それでもお初に誘導されてどうにか雪江の居間にたどり着き、座る。
「ねえ、お初。ちょっと疲れた。休むから一人にしておいて」
「はっ」
お初が去り、襖の閉まる音がすると緊張が少し緩んだのだろう。凍りついていたかのような感情が動いた。
血の気を失っていた冷たい頬に熱い涙が伝う。嗚咽と共に、一度堰切った涙はとめどもなくあふれてくる。どこからこんなに涙が出るのだろうかと頭のどこかで冷めている別人の雪江が考えていた。
今頃、龍之介はこんなにもハチャメチャな妻を持って、後悔しているかもしれなかった。大好きな龍之介に愛想をつかされることの恐怖を噛みしめていた。龍之介に嫌われるくらいなら、最初から籠の鳥になっていた方がよかったかもしれない。雪江のことを考えてくれていたのに、言うことを聞かないで自分勝手な事ばかりしてきた。きっと嫌気がさしたことだろう。
夕餉も取らず、灯りをつけるというお初の入室を拒み、薄暗くなった居間でそのまま座っていた。
苦手な正座も全く苦にならない。皮肉なものだ。
自分の今までの振る舞いの一つ一つ思い出し、龍之介が雪江に愛想をつかせる要因となる出来事を考えていた。
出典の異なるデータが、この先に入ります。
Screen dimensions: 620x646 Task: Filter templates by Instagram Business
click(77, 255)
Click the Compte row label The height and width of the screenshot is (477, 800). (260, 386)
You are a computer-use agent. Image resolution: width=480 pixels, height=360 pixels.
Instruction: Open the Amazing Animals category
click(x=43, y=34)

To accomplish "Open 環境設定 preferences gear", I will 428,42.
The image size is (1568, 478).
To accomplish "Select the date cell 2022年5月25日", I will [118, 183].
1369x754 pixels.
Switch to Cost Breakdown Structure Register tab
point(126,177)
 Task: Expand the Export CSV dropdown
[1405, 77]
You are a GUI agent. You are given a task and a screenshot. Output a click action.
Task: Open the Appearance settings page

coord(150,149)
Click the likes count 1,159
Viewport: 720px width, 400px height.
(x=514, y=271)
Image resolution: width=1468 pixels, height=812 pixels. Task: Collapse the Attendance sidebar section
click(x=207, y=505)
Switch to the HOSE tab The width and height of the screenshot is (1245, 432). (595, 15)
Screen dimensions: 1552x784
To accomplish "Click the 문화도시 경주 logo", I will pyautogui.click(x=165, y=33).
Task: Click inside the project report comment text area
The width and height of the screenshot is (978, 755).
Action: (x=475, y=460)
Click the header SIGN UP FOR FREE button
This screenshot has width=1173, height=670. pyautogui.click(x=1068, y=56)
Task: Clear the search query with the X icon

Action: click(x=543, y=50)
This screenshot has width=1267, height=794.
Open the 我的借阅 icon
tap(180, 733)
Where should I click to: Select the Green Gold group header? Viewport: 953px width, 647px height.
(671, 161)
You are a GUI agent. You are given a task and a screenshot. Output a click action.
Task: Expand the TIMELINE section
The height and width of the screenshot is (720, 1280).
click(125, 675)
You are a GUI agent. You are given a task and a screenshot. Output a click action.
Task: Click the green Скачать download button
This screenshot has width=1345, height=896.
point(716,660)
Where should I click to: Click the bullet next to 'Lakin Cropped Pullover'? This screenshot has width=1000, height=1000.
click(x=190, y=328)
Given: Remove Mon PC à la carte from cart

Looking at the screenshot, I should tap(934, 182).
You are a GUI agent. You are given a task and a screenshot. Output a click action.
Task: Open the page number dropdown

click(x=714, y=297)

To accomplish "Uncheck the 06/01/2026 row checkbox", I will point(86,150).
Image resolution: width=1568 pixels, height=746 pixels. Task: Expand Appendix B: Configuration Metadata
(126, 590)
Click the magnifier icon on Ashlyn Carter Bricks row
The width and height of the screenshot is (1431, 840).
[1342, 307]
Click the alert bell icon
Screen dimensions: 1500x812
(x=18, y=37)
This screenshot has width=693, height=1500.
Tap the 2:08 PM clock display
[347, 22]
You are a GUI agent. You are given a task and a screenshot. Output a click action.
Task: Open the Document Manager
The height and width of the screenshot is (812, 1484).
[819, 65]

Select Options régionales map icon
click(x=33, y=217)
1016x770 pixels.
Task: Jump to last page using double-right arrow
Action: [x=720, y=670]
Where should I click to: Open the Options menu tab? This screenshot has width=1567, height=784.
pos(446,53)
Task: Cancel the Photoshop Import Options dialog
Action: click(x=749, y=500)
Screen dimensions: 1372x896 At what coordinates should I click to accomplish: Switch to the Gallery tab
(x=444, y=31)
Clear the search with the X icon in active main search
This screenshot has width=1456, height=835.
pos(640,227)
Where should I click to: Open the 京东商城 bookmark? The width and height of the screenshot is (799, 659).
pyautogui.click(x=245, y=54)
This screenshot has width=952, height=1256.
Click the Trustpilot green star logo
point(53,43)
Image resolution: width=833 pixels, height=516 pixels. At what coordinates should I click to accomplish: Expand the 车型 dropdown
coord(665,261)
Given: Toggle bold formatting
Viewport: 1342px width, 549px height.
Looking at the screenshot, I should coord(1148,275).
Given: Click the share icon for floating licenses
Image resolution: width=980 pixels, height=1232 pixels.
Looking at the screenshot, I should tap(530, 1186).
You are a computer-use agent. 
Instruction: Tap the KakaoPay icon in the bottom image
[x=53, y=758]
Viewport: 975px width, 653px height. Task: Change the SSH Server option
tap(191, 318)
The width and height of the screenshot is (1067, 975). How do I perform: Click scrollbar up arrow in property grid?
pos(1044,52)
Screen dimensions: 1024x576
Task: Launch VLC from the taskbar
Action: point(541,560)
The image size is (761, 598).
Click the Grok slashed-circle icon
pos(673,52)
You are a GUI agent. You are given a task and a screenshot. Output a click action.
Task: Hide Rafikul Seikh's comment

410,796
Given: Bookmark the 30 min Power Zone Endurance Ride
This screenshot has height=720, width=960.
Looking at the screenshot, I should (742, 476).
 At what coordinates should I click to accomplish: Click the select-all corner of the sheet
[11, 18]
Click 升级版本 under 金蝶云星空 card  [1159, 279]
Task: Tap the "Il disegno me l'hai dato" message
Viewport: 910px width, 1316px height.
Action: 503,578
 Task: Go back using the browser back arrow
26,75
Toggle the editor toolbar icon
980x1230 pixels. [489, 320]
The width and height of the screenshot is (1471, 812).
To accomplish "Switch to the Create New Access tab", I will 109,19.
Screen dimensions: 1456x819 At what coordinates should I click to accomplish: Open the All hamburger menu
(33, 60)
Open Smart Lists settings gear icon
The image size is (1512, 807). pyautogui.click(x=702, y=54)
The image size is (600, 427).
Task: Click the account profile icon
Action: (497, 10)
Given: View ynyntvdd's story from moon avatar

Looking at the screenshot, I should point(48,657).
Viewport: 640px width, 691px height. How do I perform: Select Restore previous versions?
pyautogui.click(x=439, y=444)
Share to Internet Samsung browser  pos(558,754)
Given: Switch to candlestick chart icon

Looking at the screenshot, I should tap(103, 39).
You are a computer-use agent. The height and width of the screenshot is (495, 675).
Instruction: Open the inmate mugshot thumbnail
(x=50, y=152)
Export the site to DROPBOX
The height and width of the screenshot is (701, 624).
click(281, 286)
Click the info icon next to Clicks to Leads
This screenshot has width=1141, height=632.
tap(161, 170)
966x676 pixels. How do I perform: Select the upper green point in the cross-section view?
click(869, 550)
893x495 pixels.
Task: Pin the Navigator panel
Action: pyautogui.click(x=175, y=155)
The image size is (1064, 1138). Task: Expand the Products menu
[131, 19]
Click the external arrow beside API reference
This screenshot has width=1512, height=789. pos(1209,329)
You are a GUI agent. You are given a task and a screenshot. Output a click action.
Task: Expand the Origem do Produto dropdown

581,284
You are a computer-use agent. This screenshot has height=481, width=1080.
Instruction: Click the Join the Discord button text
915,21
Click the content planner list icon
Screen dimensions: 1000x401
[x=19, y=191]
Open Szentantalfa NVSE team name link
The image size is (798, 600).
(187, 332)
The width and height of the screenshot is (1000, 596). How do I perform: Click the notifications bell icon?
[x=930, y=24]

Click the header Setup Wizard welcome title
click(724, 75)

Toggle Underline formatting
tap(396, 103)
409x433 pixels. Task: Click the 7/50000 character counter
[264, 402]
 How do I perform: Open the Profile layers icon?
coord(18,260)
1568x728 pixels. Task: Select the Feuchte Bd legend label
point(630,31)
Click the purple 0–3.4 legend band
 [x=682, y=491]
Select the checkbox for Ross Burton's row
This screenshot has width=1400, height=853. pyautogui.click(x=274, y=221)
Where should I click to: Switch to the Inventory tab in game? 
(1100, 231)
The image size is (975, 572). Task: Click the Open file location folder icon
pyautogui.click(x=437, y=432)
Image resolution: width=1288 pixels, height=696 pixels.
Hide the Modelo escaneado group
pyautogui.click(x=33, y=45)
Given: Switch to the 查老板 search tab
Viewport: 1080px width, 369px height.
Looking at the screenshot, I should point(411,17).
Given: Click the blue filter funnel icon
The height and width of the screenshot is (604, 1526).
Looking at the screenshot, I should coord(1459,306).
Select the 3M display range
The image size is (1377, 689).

人間、ここまで落ち込むと負のスパイラルに囚われてしまう。落ち込めば落ち込むほど、人の考えはよくない方向へ向くものだ。相手はこう考えているのではないかなどと思えば、きりがないのに。
しばらく、雪江のネガティブ思考はどん底にいた。もう涙も枯れ果て、雪江の顔がごわごわになった頃、考えが一変した。
雪江だって悪気があって黙っていたわけではないのだ。絶対に言わないという約束をして、口を閉じていただけ。
お光たちが忍びかと面と向かって尋ねられ、違うと嘘をついたわけではない。ただ、言わなかっただけのこと。
そう考え始めると地の底まで落ち込んでいたテンションが急激に上がってきた。同時に猛烈な怒りも湧き上がってきた。
龍之介が、忙しいという言い訳をして、一緒にご飯を食べることを拒否してきた。奥向きから出るなということは、龍之介の足が向くまでは顔を合わせないという意味にもとれる。
そんな横暴なこと、絶対に許せないと思った。さっきまで龍之介の言う通りにする籠の鳥でもいいなんて考えていた弱気な雪江は吹っ飛んでいた。
夫婦ってそういうもんじゃないと思う。お互いの個性を認め合って、違う意見もぶつけ合い、二人の人間性を向上させていくことが目的なんだと思うから。
今回は雪江が内緒にしていたことを龍之介が怒った。では、龍之介はなぜ雪江が内緒にしていたかを考えなければならないのだ。そこを理解してもらわないと二人は歩み寄れないと思った。
雪江は、龍之介の寝所を襲撃するつもりでいた。心の内を全部吐き出すのだ。言いたいことを言わないで抑え込んでいるからいけない。ちゃんと顔を合わせて話し合えば、解決することのない負のスパイラルからは抜け出せる。例え、その通りのことを龍之介が考えていたとしても、それならそれで雪江は受け入れられると考えた。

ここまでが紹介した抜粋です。